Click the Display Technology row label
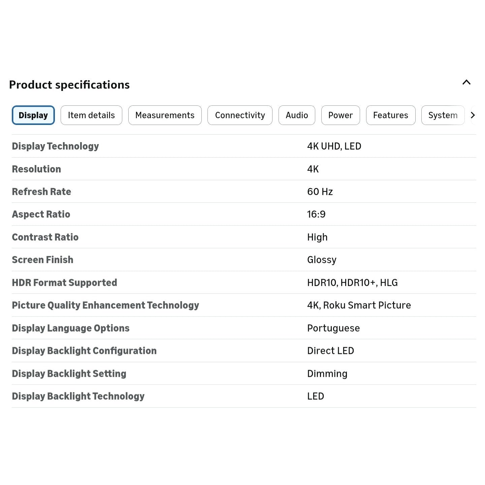Screen dimensions: 485x485 click(x=55, y=146)
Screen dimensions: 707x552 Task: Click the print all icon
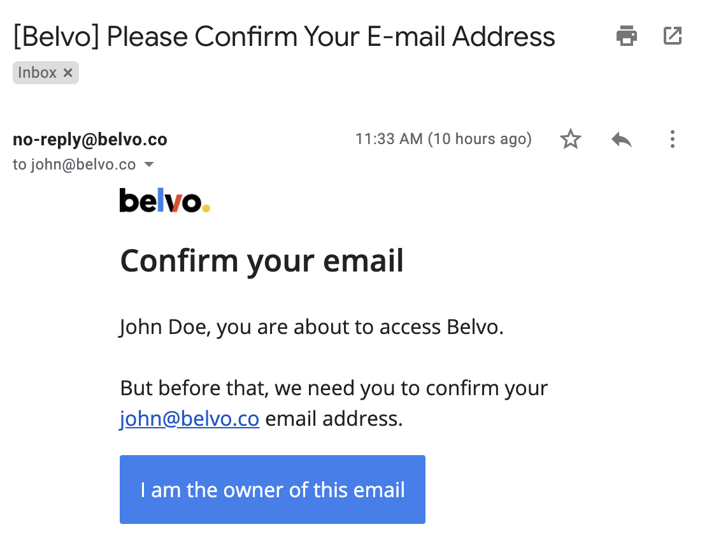(x=626, y=36)
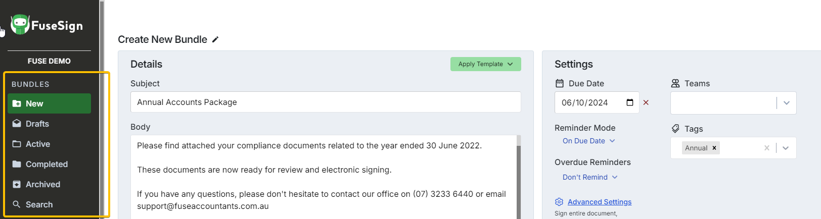Click the Subject input field
The height and width of the screenshot is (219, 821).
click(326, 102)
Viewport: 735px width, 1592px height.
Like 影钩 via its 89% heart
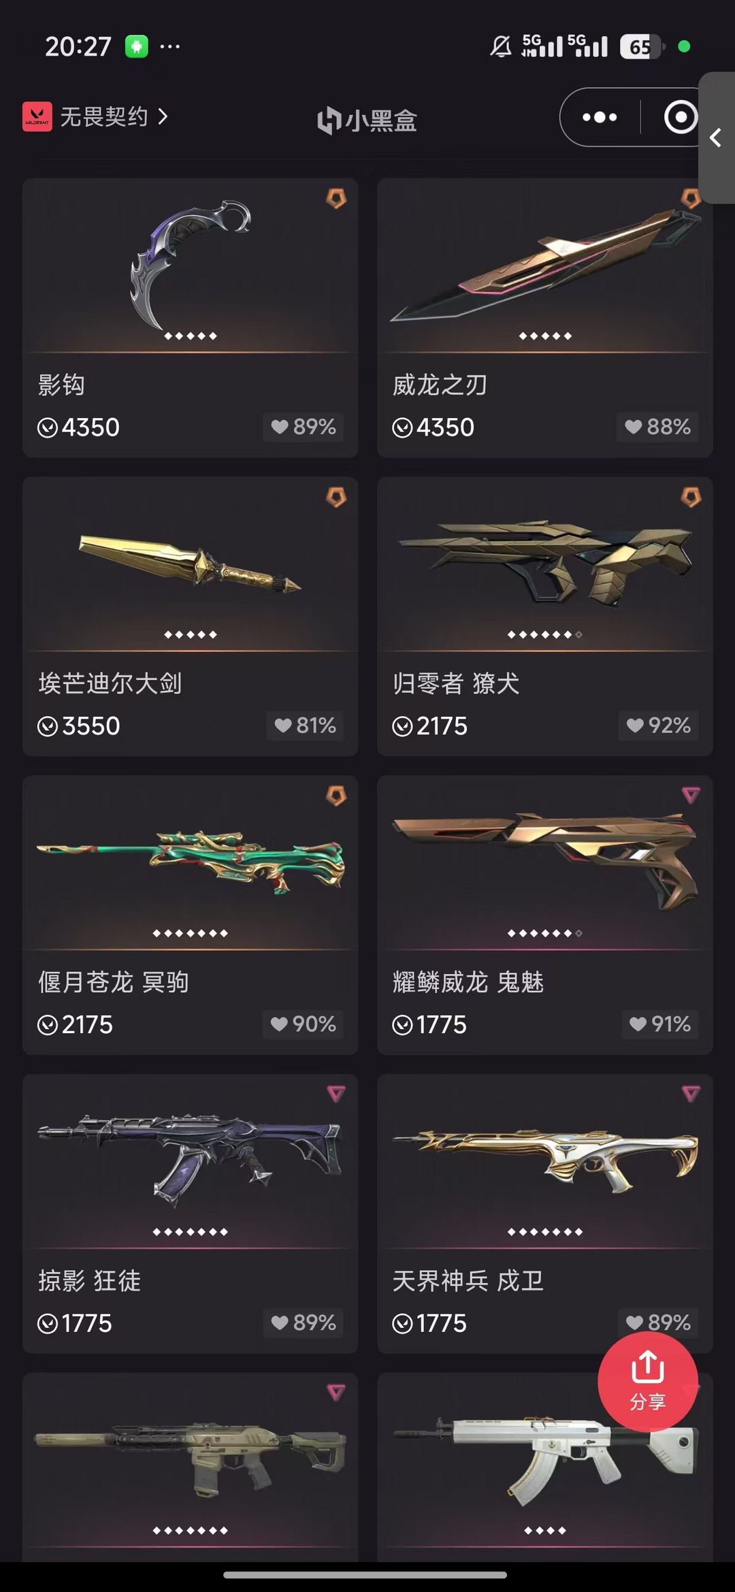coord(304,427)
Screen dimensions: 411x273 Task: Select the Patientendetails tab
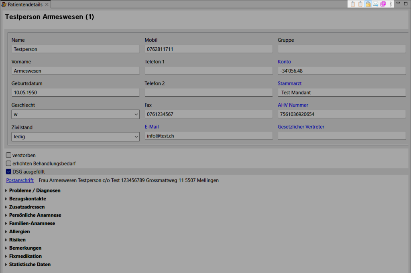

Exercise aim:
Reproduce verbatim every line starting at the line that holds "Screen dimensions: 707x552" and ending with the final line of the data; omit the pictures.

Answer area:
Screen dimensions: 707x552 Task: Click the print all icon
(x=626, y=36)
Click the Subject input field
The height and width of the screenshot is (219, 821).
click(326, 102)
Viewport: 735px width, 1592px height.
Like 影钩 via its 89% heart
coord(304,427)
Screen dimensions: 411x273 Task: Select the Patientendetails tab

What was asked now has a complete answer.